Dollar$ and Sense of Battlefield Preservation

Dollar$ and Sense of Battlefield Preservation PDF Author: Frances H. Kennedy
Publisher:
ISBN: 9780891332572
Category : Battlefields
Languages : en
Pages : 99

Get Book Here

Book Description


On a Great Battlefield

On a Great Battlefield PDF Author: Jennifer M. Murray
Publisher: Univ. of Tennessee Press
ISBN: 1621900819
Category : History
Languages : en
Pages : 329

Get Book Here

Book Description
Of the more than seventy sites associated with the Civil War era that the National Park Service manages, none hold more national appeal and recognition than Gettysburg National Military Park.
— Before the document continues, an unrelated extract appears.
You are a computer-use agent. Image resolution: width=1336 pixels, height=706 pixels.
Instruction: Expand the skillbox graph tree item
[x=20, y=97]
Welcoming more than one million visitors annually from across the nation and around the world, the National Park Service at Gettysburg holds the enormous responsibility of preserving the war’s “hallowed ground” and educating the public, not only on the battle, but also about the Civil War as the nation’s defining moment. Although historians and enthusiasts continually add to the shelves of Gettysburg scholarship, they have paid only minimal attention to the battlefield itself and the process of preserving, interpreting, and remembering the bloodiest battle of the Civil War. In On a Great Battlefield, Jennifer M. Murray provides a critical perspective to Gettysburg historiography by offering an in-depth exploration of the national military park and how the Gettysburg battlefield has evolved since the National Park Service acquired the site in August 1933. As Murray reveals, the history of the Gettysburg battlefield underscores the complexity of preserving and interpreting a historic landscape. After a short overview of early efforts to preserve the battlefield by the Gettysburg Battlefield Memorial Association (1864–1895) and the United States War Department (1895–1933), Murray chronicles the administration of the National Park Service and the multitude of external factors—including the Great Depression, the New Deal, World War II, the Civil War Centennial, and recent sesquicentennial celebrations—that influenced operations and molded Americans’ understanding of the battle and its history. Haphazard landscape practices, promotion of tourism, encouragement of recreational pursuits, ill-defined policies of preserving cultural resources, and the inevitable turnover of administrators guided by very different preservation values regularly influenced the direction of the park and the presentation of the Civil War’s popular memory. By highlighting the complicated nexus between preservation, tourism, popular culture, interpretation, and memory, On a Great Battlefield provides a unique perspective on the Mecca of Civil War landscapes. Jennifer M. Murray, assistant professor of history at the University of Virginia’s College at Wise, is the author of The Civil War Begins. Her articles have appeared in Civil War History, Civil War Times, and Civil War Times Illustrated.